La première moitié du XXe siècle :
La première guerre mondiale : Le 1er août un ordre de mobilisation est donné à Sarlat. Le lendemain plus de 300 hommes se présentent devant l’hôtel de ville. Le 110e régiment d’infanterie est fixé à Sarlat. La ville accueille les premiers réfugiés et met à disposition deux hôpitaux (le collège Saint-Joseph et l’hospice). Les campagnes se dépeuplent avec les levées et les denrées sont rationnées.


L’entre-deux guerres : Sarlat compte alors jusqu’à 30.000 habitants. Cette période marque un essoufflement dans tous les domaines : intensification considérable de l’exode rural, assoupissement de l’activité économique et crise industrielle des années 30. L’immigration est alors encouragée, en 1935 des bretons commencent à s’installer. Malgré cette stagnation économique, la vie culturelle s’intensifie.


La seconde guerre mondiale : A l’aube du 1er septembre 1939, les mobilisations se mettent en place. Le premier exode des populations commence, suivi d’un second plus massif, après 1940, touchant l’Alsace et la Lorraine. Sarlat devient une terre de refuge et d’accueil pour ces populations en fuite. Un premier acte de résistance est enregistré au début de l’année 1941 : Sarlat s’affirme comme une terre de résistance face à l’occupation allemande. Combat et Alliance (deux réseaux de résistance) seront le creuset de l’armée secrète (AS) en Périgord Noir. Sarlat retrouve la paix en août 1944, les Allemands ayant alors quitté le département. Mais ces quatre années furent douloureuses pour la ville. Le monument aux morts recense 318 noms, et à ceux-là convient d’ajouter les 156 déportés.

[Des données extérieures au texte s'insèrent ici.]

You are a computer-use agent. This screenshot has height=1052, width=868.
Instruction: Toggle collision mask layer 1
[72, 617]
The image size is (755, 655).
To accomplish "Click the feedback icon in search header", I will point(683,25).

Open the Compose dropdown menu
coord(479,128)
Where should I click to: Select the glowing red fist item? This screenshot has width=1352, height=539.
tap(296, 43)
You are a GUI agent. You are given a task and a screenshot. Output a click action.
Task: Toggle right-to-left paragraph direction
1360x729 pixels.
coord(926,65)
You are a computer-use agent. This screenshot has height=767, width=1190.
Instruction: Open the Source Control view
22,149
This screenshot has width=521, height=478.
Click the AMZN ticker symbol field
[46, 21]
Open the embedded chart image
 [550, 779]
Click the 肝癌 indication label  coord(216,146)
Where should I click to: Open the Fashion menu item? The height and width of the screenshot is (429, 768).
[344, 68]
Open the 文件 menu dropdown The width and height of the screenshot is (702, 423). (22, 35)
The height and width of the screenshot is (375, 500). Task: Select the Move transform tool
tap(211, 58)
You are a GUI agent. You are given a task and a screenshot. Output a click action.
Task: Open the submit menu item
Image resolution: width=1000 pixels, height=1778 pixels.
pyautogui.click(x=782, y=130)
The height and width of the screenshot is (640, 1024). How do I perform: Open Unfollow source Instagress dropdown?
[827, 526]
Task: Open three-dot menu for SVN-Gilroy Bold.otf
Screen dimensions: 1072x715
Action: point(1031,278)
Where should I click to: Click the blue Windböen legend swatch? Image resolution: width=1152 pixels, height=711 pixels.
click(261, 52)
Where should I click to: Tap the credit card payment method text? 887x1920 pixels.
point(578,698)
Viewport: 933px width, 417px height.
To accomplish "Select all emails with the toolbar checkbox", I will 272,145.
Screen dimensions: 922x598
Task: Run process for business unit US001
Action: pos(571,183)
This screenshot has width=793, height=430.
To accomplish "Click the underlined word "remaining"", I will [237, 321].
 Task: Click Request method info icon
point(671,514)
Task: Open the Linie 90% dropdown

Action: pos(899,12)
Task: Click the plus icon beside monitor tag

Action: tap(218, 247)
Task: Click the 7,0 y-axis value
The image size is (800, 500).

Une nouvelle Renaissance :
En 1952, nait le Festival du Théâtre de Sarlat, grâce à Jacques Boissarie. Cet héritage populaire de Jean Vilar fait revivre les pierres de la vieille ville en les utilisant comme décor de ses pièces. Au fil des années, ce festival acquiert de l’expérience. Une société indépendante est créée par Jacques Boissarie qui laisse la présidence à Henri de Ségogne. Alain Carrier, affichiste renommé, dessine les affiches et les couvertures des programmes.
L’impulsion de tous ces hommes de culture, permet à Sarlat de bénéficier de la loi Malraux de 1962. En 1964, la ville fait partie des dix premiers secteurs sauvegardés de France. Cette loi permet la restauration d’une partie de la ville, nommée îlot opérationnel, représentant 2ha des 11ha du centre historique. Des travaux de grande ampleur débutent pour plus de dix ans. Le constat retenu en 1975 est particulièrement positif. Cette restauration est bénéfique au développement économique, culturel et touristique de la ville. En 1980 nait le Festival d’automne de la création audiovisuelle, dédié au milieu scolaire et universitaire. Il prend le nom de Festival du Film en 1992.
La ville s’est redynamisée autour de ces trois événements culturels et patrimoniaux marquants, pour devenir aujourd’hui une ville moderne respectueuse de son passé.